Although I had wanted to complete all the literal translations by the beginning of December, as we agreed earlier with Mimi, I did not receive the rest of the poems (a total of 24) from Shakila until mid-January 2012, due to a hectic December travelling schedule for both of us and software problems she was having.
Polishing the First Draft
I completed the rest of the literals and met Mimi again for a marathon five-hour discussion on 24th January 2012. This meeting was both extremely inspiring and slightly challenging. Inspiring, because it was a delight to see how Mimi had turned around the sometimes awkward literal translations into light and lively poetry that worked in English; and challenging when I felt that some of those translations departed too much from Shakila’s original meanings. It was frustrating for me to think that perhaps I had not adequately conveyed some of the subtleties in the literals, or perhaps Shakila’s intentions were still ambiguous even to me.
An interesting case in point is the poem 'The Tryst'. It slips between a memory, a dream, and an imaginary conversation with an unseen interlocutor, and this subtle progression must be conveyed. Mimi and I discussed this at length, as she rightly insisted that the elliptical way in which Shakila achieved this progression in the Persian would not be clear enough in English, and my literal translation did not work either. We eventually settled on her solution, which you can see in the final translation. Another poem described the oneness experienced with a lover during orgasm as 'passing through/entering [his] skin', in my literal translation. Mimi was unhappy with this metaphor in English and suggested an alternative which Shakila found too forthright, and the poem was eventually dropped. Several other poems had suffered the same fate when Mimi could not relate to the images in them. She had either struggled with their translations, or set them aside. In some cases, it was because a poem that was quite groundbreaking in Persian because it introduced direct, ‘Western’-style expression, imagery and emotions not often used by Persian-language poets - women in particular - seemed too ordinary when rendered in English precisely for the same reason.

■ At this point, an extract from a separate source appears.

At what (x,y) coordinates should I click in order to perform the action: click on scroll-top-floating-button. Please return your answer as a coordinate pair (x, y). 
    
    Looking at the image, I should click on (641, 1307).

Following this meeting, there was a bit more to-and-fro with Shakila on Skype and Mimi via email to find the best possible solutions to these dilemmas. In the final instance I deferred to Mimi’s creative license as I agreed it was important to have the poems ‘work’ as stand-alone English-language poems as long as the meaning was not altered. I had great admiration for Mimi’s artistic integrity, attention to detail and insistence on idiomatic and emotional naturalness in English, and I learned a great deal about writing and translating poetry from her.
Final Selection of Poems
Shakila’s 24 poems fell, roughly speaking, into a few (sometimes overlapping) categories: poems grieving for, and yet determinedly moving on from, a lost love; poems of an exile’s isolation and nostalgia; love and mildly erotic poems; and poems documenting the horrors and human costs of war in Afghanistan. A few others were critical of Afghanistan’s conservative society, and a few were personal vignettes dedicated to friends and loved ones. Mimi and I tried to ensure that each of these categories was represented, but especially when two poems had to be dropped from the chapbook due to space limitations, ultimately the primary consideration was how successful Mimi felt the poems were in translation.
Problems and Challenges
Aside from encountering the difficulties of translation that are inherent to the job, it was difficult to accommodate the schedules of three busy women with full-time jobs, particularly when Mimi experienced a bereavement, Shakila was injured in a fall, and Shakila and I both struggled with uncooperative Mac computers that refuse to support right-to-left scripts. This sometimes led to delays and stress, but I was very grateful for everyone’s dedication and Sarah Maguire’s patience, good humour and flexibility, which helped us navigate the tensions.